* ARTICLE *
□ □ □ □ □ □ □

# removing water based ink. please help!



## piratestuff (Mar 5, 2007)

I am using water based ink. I was printing the pocket on a polo shirt, this is the first time i have printed pockets. i messed the first four prints up pretty bad. after messing these up i wanted to quit screen printing because i was so frustrated. eventually i collected myself and started over and every other one turned out great. i was printing an opaque white on a black shirt.. 

my question: can i remove the water based ink from the shirt? i know that you can do this with plastisol with a spot gun remover. is there anything that i can do to salvage these expensive shirts?


----------



## Fluid (Jun 20, 2005)

:welcome: piratestuff.
Im not sure about removing waterbased inks. Your best bet might be to contact the ink manufacturer and see what they reccomend if anything.

Someone with waterbased printing knowledge will more than likely jump in yet my advise is always a good way to start.


----------



## Solmu (Aug 15, 2005)

I don't personally know of a way to remove it (which certainly doesn't mean there isn't one ). There might be something that can break it down, but I wouldn't bet on it. I think Fluid's advice to contact the manufacturer is probably the best route.


----------



## Your Mantras (Aug 13, 2007)

I have removed water based ink just with a sponge and detergent, but you need to do it asap as the longer it is left, the harder it will be to remove.


----------



## majkthreads (Mar 29, 2006)

You probably can get it out if you wash it, but it may take 3-4 washes to get it out. White is hard to get out. 

Usually though I wash them immediately to make sure it's easier.


----------



## jundogg (Jul 20, 2007)

you can remove it by washing the shirt at the moment you made a mistake.

□ □ □ □ □ □ □

* RECORD EXTRACTS *
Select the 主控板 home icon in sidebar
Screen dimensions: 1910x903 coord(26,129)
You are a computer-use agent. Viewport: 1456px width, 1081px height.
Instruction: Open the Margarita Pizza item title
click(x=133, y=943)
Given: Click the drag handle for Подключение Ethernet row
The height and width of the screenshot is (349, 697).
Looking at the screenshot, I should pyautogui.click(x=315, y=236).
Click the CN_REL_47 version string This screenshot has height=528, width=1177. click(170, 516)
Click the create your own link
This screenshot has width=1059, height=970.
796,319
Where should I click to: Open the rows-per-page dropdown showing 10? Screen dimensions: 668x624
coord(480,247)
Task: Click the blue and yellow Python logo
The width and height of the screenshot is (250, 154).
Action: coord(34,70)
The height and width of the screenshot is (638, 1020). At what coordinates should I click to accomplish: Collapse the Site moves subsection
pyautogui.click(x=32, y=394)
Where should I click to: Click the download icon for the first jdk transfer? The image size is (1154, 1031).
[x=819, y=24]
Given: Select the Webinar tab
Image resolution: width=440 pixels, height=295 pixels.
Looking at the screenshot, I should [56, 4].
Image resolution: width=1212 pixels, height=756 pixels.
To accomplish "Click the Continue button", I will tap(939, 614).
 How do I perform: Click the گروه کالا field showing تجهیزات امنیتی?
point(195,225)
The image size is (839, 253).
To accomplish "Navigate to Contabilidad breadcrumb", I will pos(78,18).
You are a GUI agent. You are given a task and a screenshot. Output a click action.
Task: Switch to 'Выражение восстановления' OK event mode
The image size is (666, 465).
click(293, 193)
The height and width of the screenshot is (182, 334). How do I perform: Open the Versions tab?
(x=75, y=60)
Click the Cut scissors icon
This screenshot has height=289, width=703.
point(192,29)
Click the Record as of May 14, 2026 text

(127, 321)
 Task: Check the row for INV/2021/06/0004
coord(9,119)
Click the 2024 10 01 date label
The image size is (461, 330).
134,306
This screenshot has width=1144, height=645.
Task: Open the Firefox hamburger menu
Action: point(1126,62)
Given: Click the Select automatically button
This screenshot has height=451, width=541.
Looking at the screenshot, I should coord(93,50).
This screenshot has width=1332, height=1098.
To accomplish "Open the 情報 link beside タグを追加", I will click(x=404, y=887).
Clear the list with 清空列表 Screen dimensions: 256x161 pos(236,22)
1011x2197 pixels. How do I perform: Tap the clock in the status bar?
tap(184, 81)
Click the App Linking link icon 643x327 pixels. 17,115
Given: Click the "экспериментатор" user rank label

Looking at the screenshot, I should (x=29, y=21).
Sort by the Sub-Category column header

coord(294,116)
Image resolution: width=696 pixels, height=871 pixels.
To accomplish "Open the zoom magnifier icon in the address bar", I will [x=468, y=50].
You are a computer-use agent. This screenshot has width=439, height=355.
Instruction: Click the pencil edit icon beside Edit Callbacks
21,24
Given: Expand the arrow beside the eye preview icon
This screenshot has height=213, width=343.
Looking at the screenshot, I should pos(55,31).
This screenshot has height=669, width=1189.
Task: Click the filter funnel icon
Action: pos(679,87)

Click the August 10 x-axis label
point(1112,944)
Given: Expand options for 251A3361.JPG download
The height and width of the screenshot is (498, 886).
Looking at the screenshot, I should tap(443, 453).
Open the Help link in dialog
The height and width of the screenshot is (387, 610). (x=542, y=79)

□ □ □ □ □ □ □

* WHAT THE TASK ASKS *
Extend the forum thread about removing water-based ink from shirts, picking up right after its final post.

* RESPONSE *
wash it right away while the ink has not yet dried.


----------



## muibubbles (Apr 21, 2011)

reviving this thread......! 

i just saw a video from ryonet that says you cant spot remove WB ink......... BUT i have spot gun and i bought it without knowing that, and i have used it on waterbased ink and it worked perfectly fine....... one shirt was off production for about 30-60 min. the other one was probably 2 weeks old..........

anyone else use a spot gun on WB ink?


----------



## squeeG (Oct 21, 2010)

i do. spot cleaning gun with wb paint work just fine. i usually let the wb paint dry out a bit before hitting with the gun to prevent the wet paint bleed all over the shirt.


----------



## dantebusal (4 mo ago)

muibubbles said:


> reviving this thread......!
> 
> i just saw a video from ryonet that says you cant spot remove WB ink......... BUT i have spot gun and i bought it without knowing that, and i have used it on waterbased ink and it worked perfectly fine....... one shirt was off production for about 30-60 min. the other one was probably 2 weeks old..........
> 
> anyone else use a spot gun on WB ink?


but what do you use as a fluid in the spot gun??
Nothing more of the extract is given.